Mesmo com a interrupção do julgamento, continua em vigor a decisão liminar de Mendonça que determinou o afastamento imediato dos dois integrantes da Polícia Federal.
Além dos afastamentos, o ministro determinou a suspensão da produção, elaboração ou compartilhamento de relatórios de inteligência destinados à análise de atos praticados no exercício de determinadas funções constitucionais.
As medidas foram tomadas em meio a suspeitas envolvendo a produção de relatórios internos da Polícia Federal e o uso de estruturas de inteligência para acompanhar autoridades.
A crise ganhou força no início de setembro, quando o partido Novo acionou o Supremo após serem identificadas mensagens no celular do ex-dono do Banco Master, Daniel Vorcaro, com referências ao nome “Andrei”. Segundo a própria PF, a menção seria ao diretor-geral Andrei Rodrigues.
O caso ganhou novos contornos depois que o ministro Alexandre de Moraes retirou o sigilo de seis relatórios de inteligência produzidos pela Polícia Federal durante o mês de agosto.
Ao analisar os documentos, Mendonça afirmou que ele próprio e o advogado-geral da União, Jorge Messias, teriam sido submetidos a “monitoramento sistemático e de coleta dirigida” de informações.
Os relatórios levantaram questionamentos sobre a legalidade da atuação da área de inteligência da PF. Entre os pontos apontados está a ausência de elementos formais nos documentos, que foram classificados como apócrifos.

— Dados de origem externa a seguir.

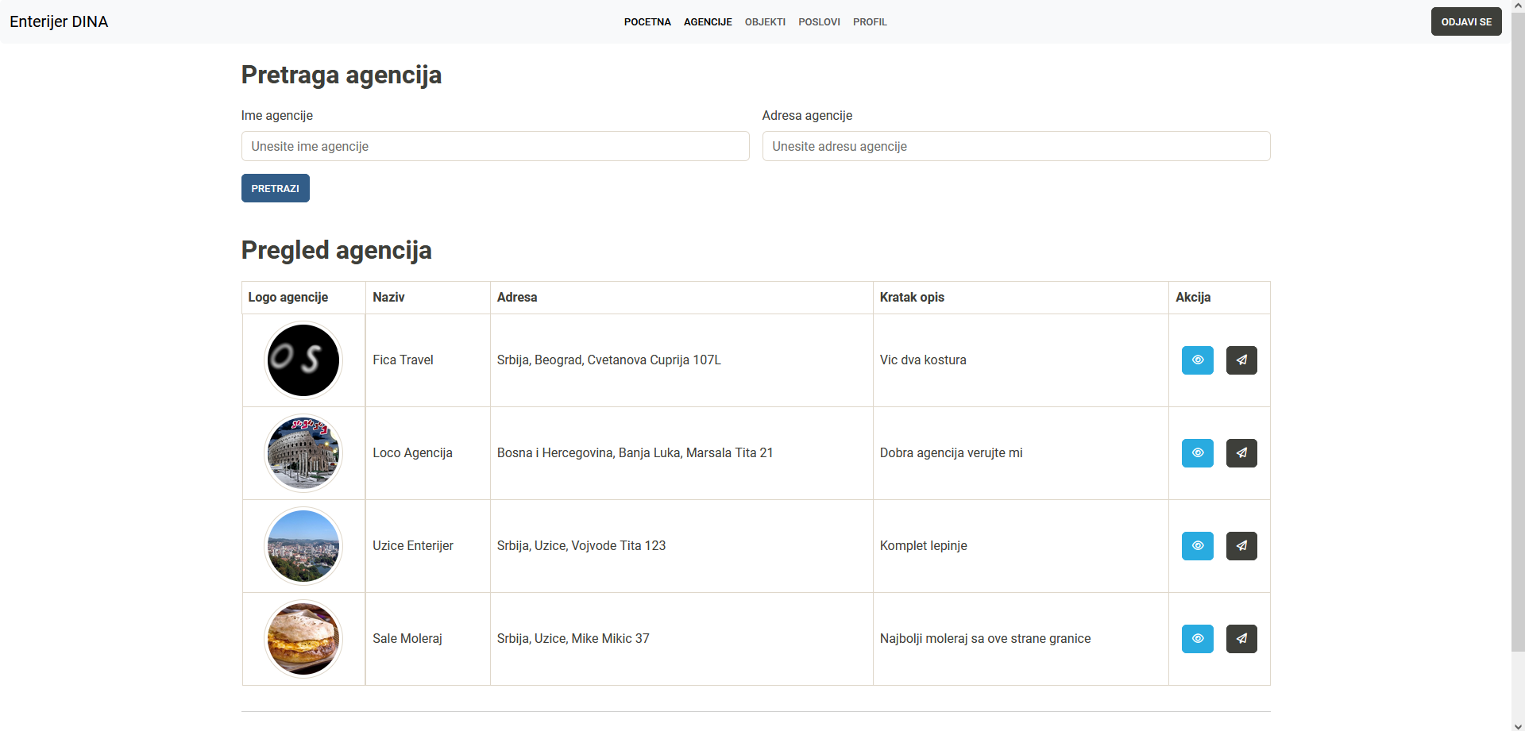This screenshot has height=731, width=1525.
Task: View Uzice Enterijer with the eye icon
Action: (x=1197, y=545)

Ao justificar as medidas, Mendonça comparou a estrutura que teria sido utilizada na Polícia Federal à distopia “1984”, de George Orwell, marcada pela vigilância permanente exercida pelo Estado.
O ministro também citou precedentes do próprio STF para defender que órgãos de inteligência não podem ser utilizados para “bisbilhotar” ou “fichar” autoridades e cidadãos.